Increase in high street retailers in financial difficulty

Despite the tills ringing merrily over the run-up to Christmas, there has been a rise in the number of retailers facing critical financial problems, according to research from Begbies Traynor.

The firm's survey shows an 8% rise overall in retailers facing 'critical' difficulties compared to the same period last year, while the number of retail businesses with 'significant' financial issues is up by 15%.

While traditional high street stores are still being adversely affected by higher fixed costs from business rates and rental payments, Begbies Traynor says online start-ups are also starting to feel the pressure. Its research shows that 1,816 non-store firms are currently in 'significant' financial distress, a rise of 28% from the equivalent period last year.
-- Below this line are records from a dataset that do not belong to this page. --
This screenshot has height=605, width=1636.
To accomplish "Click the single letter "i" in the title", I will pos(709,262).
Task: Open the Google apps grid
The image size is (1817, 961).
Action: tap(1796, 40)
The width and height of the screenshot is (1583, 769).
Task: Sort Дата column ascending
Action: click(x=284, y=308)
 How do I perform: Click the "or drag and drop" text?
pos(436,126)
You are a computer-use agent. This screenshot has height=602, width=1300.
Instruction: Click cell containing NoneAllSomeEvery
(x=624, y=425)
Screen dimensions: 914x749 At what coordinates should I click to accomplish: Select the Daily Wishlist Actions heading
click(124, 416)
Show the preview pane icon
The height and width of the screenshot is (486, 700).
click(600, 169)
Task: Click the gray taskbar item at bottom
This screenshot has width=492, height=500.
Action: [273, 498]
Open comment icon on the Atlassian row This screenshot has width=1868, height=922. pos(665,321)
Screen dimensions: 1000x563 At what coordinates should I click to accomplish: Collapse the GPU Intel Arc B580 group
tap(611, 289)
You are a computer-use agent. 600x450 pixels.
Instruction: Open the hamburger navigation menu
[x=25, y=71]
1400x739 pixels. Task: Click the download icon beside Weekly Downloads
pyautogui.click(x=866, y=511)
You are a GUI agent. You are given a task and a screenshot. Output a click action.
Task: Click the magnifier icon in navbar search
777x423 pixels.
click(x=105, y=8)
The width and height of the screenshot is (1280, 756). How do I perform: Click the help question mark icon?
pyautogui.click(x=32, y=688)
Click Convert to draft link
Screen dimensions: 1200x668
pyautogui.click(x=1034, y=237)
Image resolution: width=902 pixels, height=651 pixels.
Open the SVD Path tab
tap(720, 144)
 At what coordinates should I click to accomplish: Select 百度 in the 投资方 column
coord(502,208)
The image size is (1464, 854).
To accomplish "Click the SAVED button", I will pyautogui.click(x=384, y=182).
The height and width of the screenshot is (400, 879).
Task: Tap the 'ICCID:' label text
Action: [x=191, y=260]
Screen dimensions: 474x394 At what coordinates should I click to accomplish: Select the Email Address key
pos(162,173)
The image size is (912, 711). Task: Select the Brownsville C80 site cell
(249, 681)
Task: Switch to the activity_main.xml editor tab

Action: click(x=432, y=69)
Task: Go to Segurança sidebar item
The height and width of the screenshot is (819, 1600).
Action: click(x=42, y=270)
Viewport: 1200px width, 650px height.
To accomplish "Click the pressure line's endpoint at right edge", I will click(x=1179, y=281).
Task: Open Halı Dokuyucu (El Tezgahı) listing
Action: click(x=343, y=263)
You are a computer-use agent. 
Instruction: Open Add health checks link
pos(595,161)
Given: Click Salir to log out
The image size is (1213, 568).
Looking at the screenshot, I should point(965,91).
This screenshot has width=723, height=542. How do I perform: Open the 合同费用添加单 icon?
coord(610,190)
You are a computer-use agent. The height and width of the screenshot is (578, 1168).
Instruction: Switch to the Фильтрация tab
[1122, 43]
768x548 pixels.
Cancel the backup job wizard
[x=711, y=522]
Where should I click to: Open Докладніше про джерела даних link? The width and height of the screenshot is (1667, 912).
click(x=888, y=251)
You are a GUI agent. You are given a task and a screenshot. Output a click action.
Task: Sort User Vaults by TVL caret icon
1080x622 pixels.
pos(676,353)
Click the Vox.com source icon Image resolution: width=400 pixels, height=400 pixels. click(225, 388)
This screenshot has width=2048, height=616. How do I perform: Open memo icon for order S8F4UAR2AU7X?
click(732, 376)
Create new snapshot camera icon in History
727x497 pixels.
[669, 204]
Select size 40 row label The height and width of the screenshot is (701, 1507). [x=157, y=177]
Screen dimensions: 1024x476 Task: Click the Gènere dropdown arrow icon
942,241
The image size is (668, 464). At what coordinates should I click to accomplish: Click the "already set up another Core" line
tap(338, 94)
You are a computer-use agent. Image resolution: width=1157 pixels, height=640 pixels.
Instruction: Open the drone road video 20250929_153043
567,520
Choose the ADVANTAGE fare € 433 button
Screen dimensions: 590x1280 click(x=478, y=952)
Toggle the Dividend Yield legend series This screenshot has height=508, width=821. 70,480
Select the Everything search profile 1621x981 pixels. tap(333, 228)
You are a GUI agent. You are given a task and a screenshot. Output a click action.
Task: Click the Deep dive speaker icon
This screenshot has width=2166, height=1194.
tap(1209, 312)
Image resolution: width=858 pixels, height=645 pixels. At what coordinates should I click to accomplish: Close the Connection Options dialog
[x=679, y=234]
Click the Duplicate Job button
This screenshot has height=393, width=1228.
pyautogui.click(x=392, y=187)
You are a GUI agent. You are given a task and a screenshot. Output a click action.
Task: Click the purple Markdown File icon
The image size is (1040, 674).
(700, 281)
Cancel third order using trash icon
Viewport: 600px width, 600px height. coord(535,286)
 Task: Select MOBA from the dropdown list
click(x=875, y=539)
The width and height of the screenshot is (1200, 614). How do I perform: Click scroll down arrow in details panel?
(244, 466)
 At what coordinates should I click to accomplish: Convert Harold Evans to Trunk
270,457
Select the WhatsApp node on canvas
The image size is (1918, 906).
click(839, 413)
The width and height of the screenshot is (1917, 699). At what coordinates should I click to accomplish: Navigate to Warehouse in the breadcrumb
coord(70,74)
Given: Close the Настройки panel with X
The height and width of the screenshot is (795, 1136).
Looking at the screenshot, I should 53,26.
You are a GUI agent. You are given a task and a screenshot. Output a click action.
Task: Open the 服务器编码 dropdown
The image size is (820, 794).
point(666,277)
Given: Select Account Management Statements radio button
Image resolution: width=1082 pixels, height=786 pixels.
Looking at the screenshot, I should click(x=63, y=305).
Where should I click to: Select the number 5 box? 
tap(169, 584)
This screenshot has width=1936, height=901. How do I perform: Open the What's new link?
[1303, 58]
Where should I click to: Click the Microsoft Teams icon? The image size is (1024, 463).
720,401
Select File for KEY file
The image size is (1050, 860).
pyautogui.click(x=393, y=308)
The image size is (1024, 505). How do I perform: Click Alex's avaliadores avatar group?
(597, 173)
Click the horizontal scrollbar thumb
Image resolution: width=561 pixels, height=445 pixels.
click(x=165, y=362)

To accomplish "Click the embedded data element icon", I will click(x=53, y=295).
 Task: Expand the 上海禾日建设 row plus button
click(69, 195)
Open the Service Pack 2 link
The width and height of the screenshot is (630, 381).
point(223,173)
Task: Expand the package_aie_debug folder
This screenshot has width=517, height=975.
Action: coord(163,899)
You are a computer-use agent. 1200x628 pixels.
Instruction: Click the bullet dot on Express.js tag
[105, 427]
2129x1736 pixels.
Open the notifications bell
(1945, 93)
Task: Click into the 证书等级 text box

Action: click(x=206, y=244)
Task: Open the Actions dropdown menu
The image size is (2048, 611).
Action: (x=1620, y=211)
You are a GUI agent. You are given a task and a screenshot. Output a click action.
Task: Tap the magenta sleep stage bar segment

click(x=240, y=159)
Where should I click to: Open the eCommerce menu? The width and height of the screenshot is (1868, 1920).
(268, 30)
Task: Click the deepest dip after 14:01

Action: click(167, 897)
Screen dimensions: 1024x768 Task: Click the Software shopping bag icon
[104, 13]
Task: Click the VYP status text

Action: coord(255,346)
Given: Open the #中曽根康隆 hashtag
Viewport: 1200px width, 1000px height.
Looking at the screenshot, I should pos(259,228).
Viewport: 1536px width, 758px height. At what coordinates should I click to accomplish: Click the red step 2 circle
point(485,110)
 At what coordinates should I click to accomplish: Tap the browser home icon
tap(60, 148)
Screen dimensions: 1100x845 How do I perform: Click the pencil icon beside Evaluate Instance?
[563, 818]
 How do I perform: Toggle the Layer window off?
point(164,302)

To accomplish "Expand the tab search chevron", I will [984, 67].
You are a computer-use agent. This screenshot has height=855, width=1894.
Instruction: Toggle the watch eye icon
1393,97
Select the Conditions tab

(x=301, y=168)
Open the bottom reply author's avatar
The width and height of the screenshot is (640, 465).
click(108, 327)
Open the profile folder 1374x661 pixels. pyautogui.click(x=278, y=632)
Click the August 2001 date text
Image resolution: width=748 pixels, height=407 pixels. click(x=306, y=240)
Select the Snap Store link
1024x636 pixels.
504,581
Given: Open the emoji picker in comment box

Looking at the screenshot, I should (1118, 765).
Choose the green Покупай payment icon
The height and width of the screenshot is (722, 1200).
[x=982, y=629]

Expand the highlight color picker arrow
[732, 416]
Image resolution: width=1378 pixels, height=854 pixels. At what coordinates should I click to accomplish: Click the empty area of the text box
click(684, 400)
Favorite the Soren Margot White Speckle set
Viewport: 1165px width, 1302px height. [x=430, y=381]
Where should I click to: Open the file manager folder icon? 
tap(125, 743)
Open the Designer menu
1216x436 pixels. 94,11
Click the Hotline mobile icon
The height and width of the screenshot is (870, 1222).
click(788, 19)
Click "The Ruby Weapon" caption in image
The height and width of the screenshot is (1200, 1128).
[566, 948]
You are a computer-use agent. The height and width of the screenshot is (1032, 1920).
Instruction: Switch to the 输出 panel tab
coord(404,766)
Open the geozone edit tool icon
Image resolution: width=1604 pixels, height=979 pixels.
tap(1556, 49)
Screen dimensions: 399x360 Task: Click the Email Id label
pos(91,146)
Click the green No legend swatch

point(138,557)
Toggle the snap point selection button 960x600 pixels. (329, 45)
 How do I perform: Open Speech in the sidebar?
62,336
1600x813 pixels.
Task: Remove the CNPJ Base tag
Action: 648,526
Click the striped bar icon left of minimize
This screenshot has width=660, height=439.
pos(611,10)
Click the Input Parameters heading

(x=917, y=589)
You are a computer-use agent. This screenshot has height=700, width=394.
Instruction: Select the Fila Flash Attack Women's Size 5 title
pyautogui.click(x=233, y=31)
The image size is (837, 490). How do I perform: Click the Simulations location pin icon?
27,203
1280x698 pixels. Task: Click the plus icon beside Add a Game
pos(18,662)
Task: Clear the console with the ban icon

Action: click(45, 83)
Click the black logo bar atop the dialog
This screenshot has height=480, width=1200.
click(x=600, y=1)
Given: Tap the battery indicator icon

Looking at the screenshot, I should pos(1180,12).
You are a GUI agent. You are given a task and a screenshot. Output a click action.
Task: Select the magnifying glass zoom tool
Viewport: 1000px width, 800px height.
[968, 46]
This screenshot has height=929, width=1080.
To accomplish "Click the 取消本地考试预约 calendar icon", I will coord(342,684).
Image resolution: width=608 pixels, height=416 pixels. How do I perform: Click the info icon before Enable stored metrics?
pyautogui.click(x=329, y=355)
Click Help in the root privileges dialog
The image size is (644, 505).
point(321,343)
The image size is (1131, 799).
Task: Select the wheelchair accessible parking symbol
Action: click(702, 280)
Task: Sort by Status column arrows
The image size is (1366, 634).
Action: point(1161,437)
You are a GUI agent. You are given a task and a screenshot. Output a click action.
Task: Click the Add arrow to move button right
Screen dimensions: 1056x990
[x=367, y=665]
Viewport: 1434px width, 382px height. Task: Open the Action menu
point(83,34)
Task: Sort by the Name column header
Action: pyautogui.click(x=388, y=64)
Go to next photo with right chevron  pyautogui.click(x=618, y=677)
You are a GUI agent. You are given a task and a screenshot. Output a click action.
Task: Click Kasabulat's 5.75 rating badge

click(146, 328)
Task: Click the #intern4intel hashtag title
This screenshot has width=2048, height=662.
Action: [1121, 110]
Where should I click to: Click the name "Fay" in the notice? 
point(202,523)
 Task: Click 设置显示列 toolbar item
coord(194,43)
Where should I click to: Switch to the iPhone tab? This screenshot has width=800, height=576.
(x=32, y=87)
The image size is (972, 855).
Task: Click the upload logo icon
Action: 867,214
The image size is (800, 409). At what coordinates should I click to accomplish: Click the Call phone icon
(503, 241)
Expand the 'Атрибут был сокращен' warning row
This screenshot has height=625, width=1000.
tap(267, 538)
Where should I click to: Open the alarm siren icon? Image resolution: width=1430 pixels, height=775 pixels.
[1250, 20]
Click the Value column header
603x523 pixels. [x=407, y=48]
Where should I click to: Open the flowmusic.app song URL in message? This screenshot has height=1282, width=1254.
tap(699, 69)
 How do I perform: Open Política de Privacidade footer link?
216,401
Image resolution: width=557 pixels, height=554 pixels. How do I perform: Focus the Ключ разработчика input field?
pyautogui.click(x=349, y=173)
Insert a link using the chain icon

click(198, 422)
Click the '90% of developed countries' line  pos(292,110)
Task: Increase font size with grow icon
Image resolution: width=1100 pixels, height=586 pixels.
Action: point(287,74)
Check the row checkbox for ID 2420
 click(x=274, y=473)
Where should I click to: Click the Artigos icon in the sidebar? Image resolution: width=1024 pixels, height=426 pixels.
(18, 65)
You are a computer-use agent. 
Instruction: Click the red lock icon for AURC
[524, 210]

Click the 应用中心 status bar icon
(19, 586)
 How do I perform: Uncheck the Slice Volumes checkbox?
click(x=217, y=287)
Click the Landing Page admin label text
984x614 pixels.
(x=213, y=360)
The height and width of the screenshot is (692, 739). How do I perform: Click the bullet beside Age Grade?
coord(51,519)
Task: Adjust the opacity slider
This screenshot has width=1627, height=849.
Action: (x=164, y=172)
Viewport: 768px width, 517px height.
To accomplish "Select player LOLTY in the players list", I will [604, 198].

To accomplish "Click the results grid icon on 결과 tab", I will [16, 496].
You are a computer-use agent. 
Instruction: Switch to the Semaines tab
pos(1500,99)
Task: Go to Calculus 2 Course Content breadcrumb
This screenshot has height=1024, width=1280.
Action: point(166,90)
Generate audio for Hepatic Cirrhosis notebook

Julie Palmer, Begbies Traynor partner, said: 'A flush of online start-ups, which are typically at higher risk of failure in the early stage of their life cycles, has driven a significant rise in financial problems in non-store retailers. Many of these are falling victim to larger online and multi-channel competitors who offer lower prices due to greater buying power, increased visibility from better search engine rankings, or the convenience of click-and-collect.'

Those most at risk are second hand stores and market stalls (29% rise in 'significant' distress rating) and food, drink and tobacco retailers (up 20%), along with electrical goods merchants (up 16%) and clothing and footwear retailers (up 12%).

In contrast, department stores which also have an online presence have done better, partly because consumers want to do all their Christmas shopping under one roof plus the convenience of what Begbies Traynor calls 'omni-channel retailing'.

Palmer warned there are likely to be more high profile retail failures at the start of 2014, stating: 'The approaching December quarter rent day will be an ongoing concern for many struggling retailers whose only source of income is through their bricks and mortar premises'.